Draft still silent on some elements
Physician incentives for better care coordination certainly would make the Medicare program more efficient, because beneficiaries often have multiple physicians who don't talk to one another, said Robert Wanerman, a partner in the health care and life sciences practice of Epstein Becker Green PC in Washington.
What the House GOP proposal has yet to flesh out is how one would chart those individual quality measurements, Wanerman said. It's already known that a gap exists between what physicians do and what they actually document. This has been a contentious issue with physicians, “because there are a number of cases where insufficient documentation has been considered fraudulent,” he said.
The question becomes how this would play into the quality metrics that would be developed. “If you're just reviewing what a physician documents, does that capture everything they did, some of what they did? That's a potential Achilles heel in attempting to provide incentives for quality of care,” he said.
Wanerman also said there were no specifics on how primary care physicians might be treated differently from specialists under the new incentives-based system. “I didn't see any sort of carve-out or any kind of protection for primary care, because, presumably, primary care would help to drive either lower costs or smaller increases in the rate of utilization.”
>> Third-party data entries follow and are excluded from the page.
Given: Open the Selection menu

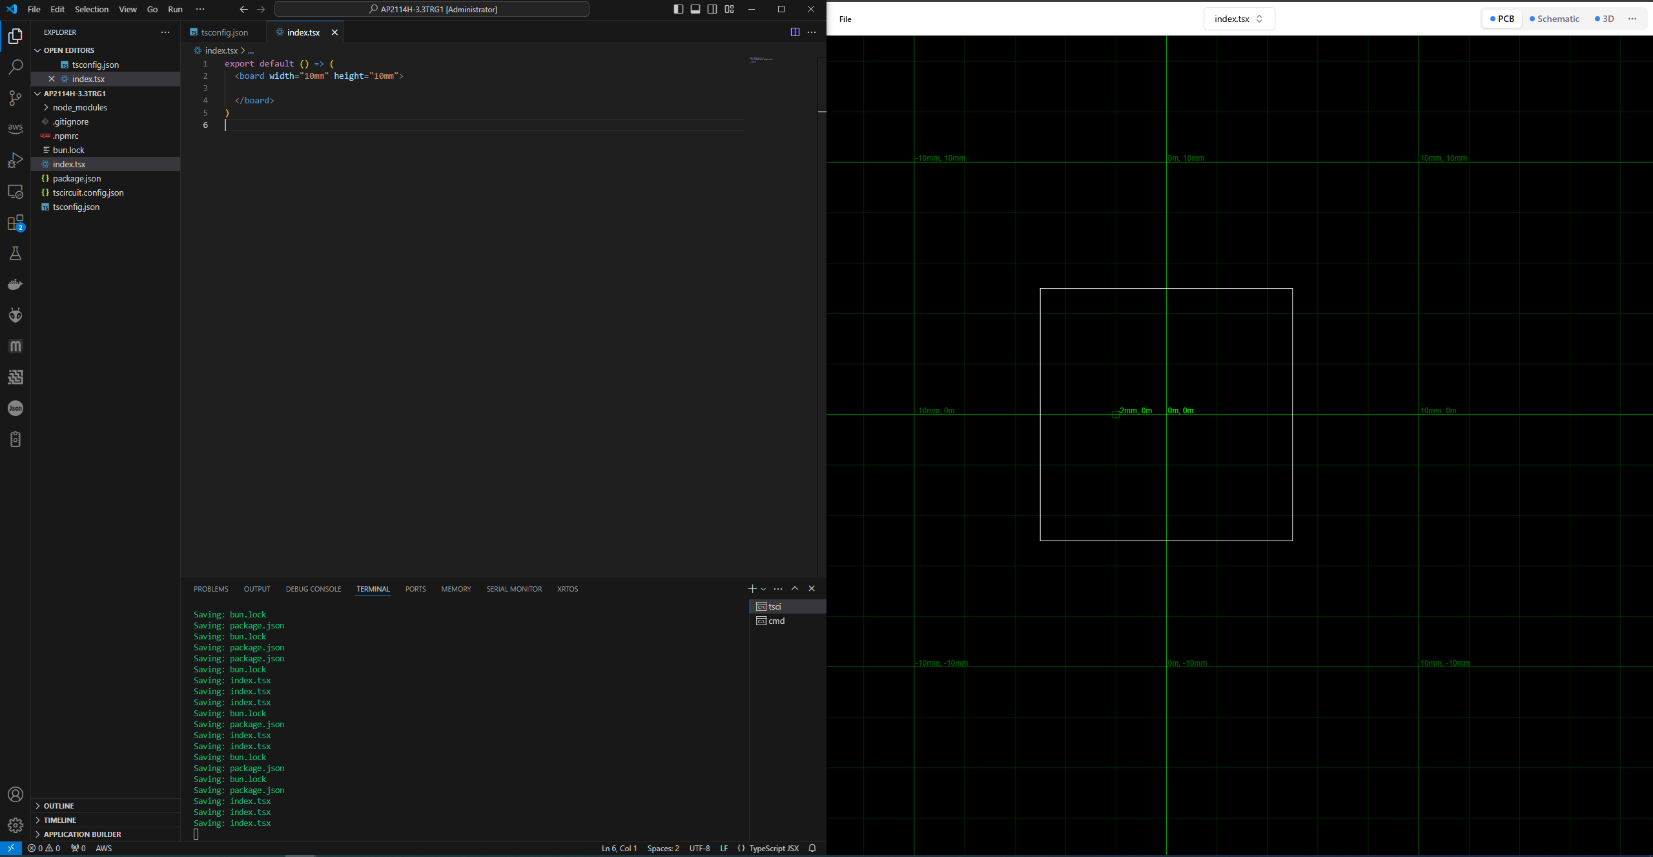Looking at the screenshot, I should click(91, 9).
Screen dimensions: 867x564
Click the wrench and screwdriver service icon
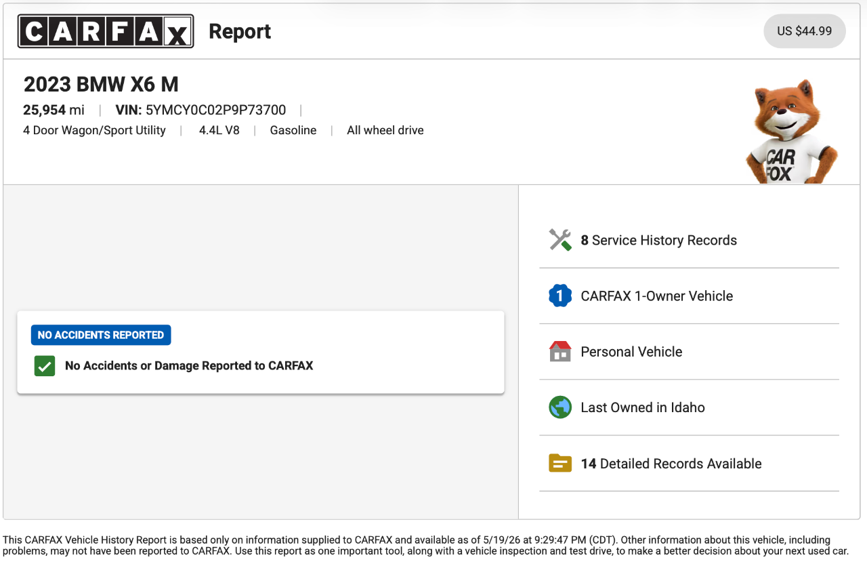(560, 240)
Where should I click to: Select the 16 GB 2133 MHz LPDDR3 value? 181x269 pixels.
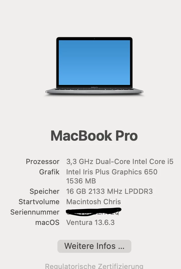[x=109, y=192]
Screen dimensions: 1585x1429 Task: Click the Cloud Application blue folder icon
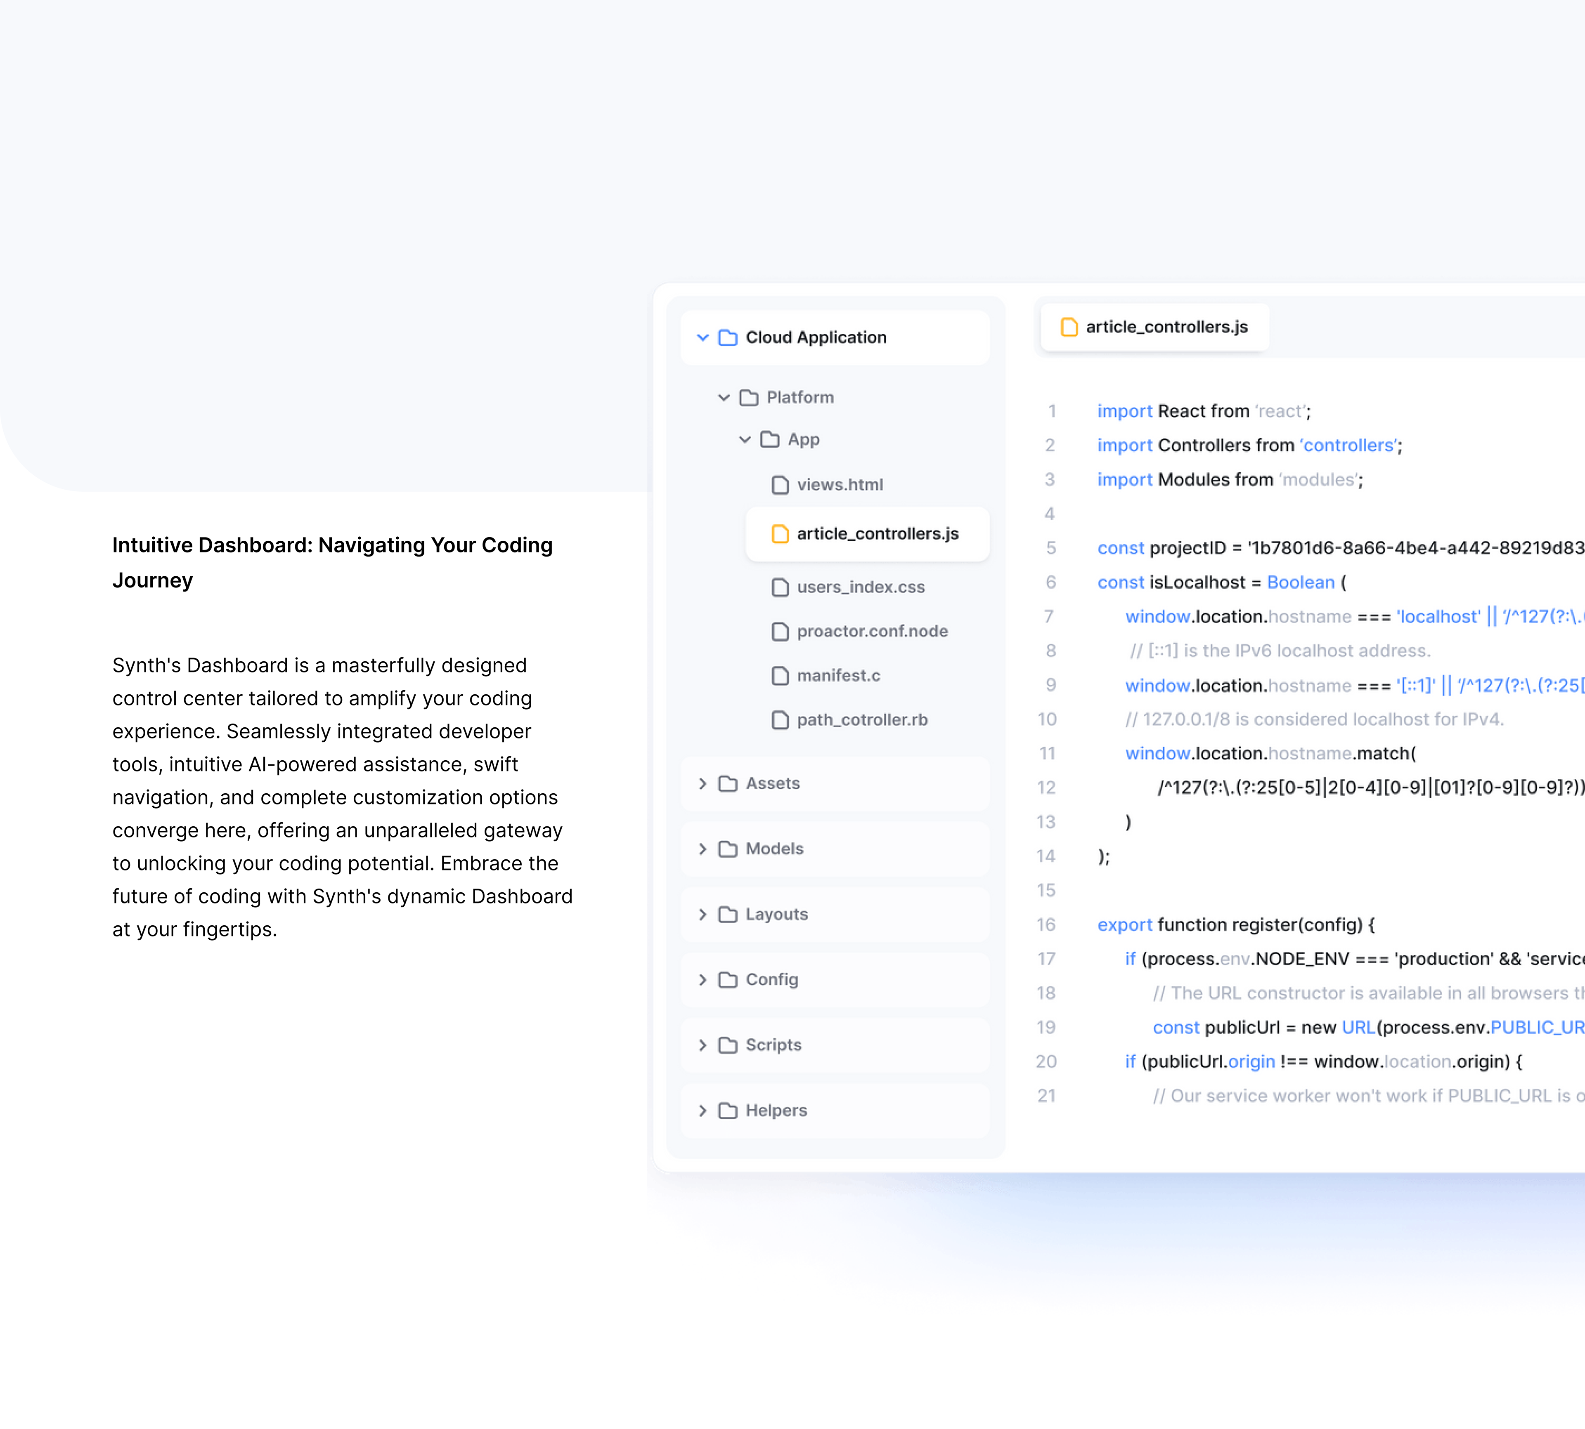coord(727,338)
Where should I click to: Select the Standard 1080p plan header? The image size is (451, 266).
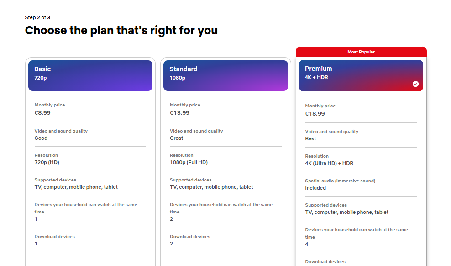pos(226,76)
Jeffrey Cain, MD, president of the American Academy of Family Physicians, said the AAFP was awaiting more details on the proposal, which isn't the only reform plan at play in the House. A bipartisan bill introduced by Reps. Allyson Schwartz (D, Pa.) and Joe Heck, DO (R, Nev.) in February includes similar ideas for stabilizing pay while encouraging doctors to provide higher-quality care, Dr. Cain said.
Finding a way to pay for such a broad proposal remains the main challenge in the debate, Mendelson said. Reducing Medicare pay for other parts of the health system, such as hospitals and nursing homes, are a likely move to help cover the price tag. These entities “know that they are paying for it anyway, and this year it's on sale. And they'll want to structure it in such a way that whatever payment reduction is in the context of other things they want and need,” he said.
The most practical way to enact an SGR repeal would be to fold it into a much larger bill in which there is money on the table that's coming from other sources, such as a major tax and spending measure, Mendelson said. In the context of a trillion dollar fiscal measure, $138 billion wouldn't appear to be a significant amount of money, he said.